Opinion
2012-06-8
Emmett J. Creahan, Director, Mental Hygiene Legal Service, Buffalo (Margot S. Bennett of Counsel), for Respondent–Appellant. Eric T. Schneiderman, Attorney General, Albany (Frank Brady of Counsel), for Petitioner–Respondent.
Emmett J. Creahan, Director, Mental Hygiene Legal Service, Buffalo ( Margot S. Bennett of Counsel), for Respondent–Appellant. Eric T. Schneiderman, Attorney General, Albany (Frank Brady of Counsel), for Petitioner–Respondent.

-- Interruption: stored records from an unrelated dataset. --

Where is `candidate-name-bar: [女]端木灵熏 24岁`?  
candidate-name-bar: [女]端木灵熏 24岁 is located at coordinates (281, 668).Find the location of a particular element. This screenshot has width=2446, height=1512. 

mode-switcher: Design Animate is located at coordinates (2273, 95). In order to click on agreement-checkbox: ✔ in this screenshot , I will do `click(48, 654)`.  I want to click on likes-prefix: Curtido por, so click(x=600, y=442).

PRESENT: SCUDDER, P.J., CENTRA, PERADOTTO, CARNI, AND LINDLEY, JJ.
MEMORANDUM:
Respondent appeals from an order determining that he is a dangerous sex offender requiring confinement pursuant to Mental Hygiene Law article 10 and committing him to a secure treatment facility. We reject respondent's contention that petitioner failed to establish by clear and convincing evidence at the dispositional hearing that “respondent is likely to be a danger to others and to commit sex offenses if not confined to a secure treatment facility” (§ 10.07[f] ). Indeed, the experts for both petitioner and respondent recommended inpatient treatment. Thus, Supreme Court's determination that respondent should be committed to a secure treatment facility is supported by the requisite clear and convincing evidence ( see generally id.).
Contrary to the further contention of respondent, the court did not err in permitting petitioner's expert to testify concerning statements in the various records he reviewed in forming his opinion. “The professional reliability exception to the hearsay rule ‘enables an expert witness to provide opinion evidence based on otherwise inadmissible hearsay, provided it is demonstrated to be the type of material commonly relied on in the profession’ ” (Matter of State of New York v. Motzer, 79 A.D.3d 1687, 1688, 913 N.Y.S.2d 473, quoting Hinlicky v. Dreyfuss, 6 N.Y.3d 636, 648, 815 N.Y.S.2d 908, 848 N.E.2d 1285). We reject respondent's contention that the court abused its discretion in permitting petitioner to call respondent's expert as a rebuttal witness ( see generally Matter of Roth v. S & H Grossinger, 284 A.D.2d 746, 748–749, 726 N.Y.S.2d 774), and the record belies the further contention of respondent that the court limited his cross-examination of petitioner's expert concerning recidivism statistics related to the Static 99 assessment.
Finally, there is no merit to the contention of respondent that the court's delay in rendering a decision denied him due process. The dispositional hearing concluded on April 26, 2011, and the court's decision was issued 42 days later, on June 7, 2011, well within the 60–day limitation ( seeMental Hygiene Law § 10.07[b]; CPLR 4213[c] ).
It is hereby ORDERED that the order so appealed from is unanimously affirmed without costs.